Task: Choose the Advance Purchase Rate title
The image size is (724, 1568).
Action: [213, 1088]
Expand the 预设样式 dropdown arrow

────

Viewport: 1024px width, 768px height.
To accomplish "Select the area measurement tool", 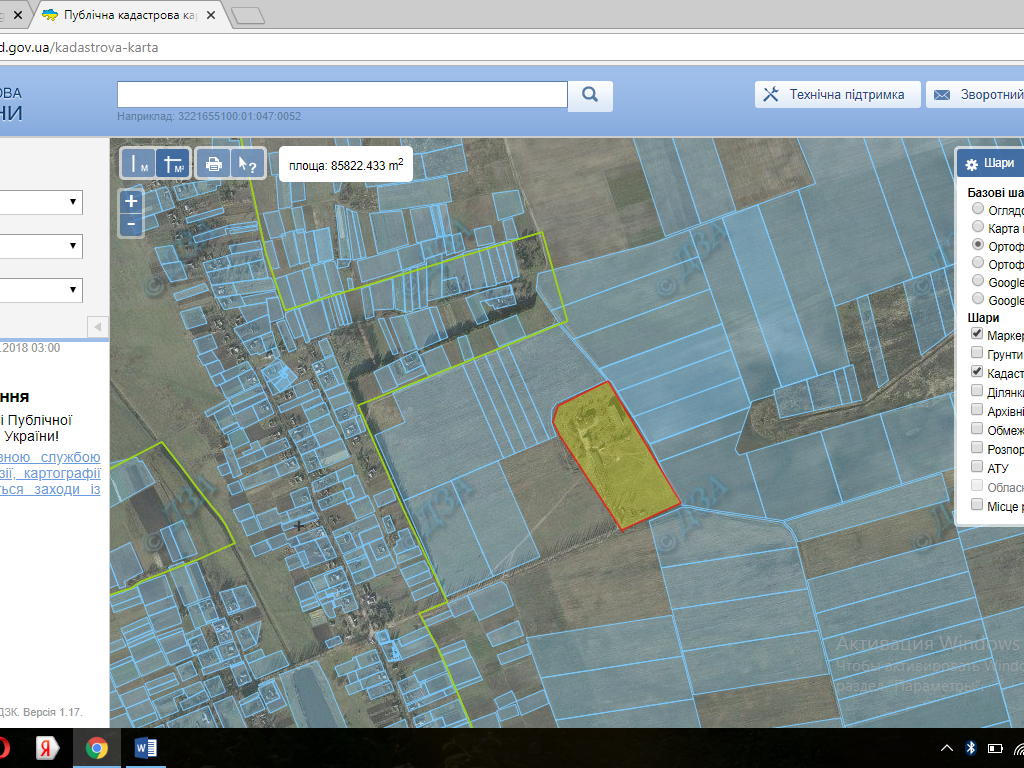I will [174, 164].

────

=== Work item ===
Would you print exactly and only the lines of the material above that run from the line with "The image size is (724, 1568)." through the line with "Expand the 预设样式 dropdown arrow", both included?

=== Exercise output ===
The image size is (724, 1568).
Action: [213, 1088]
Expand the 预设样式 dropdown arrow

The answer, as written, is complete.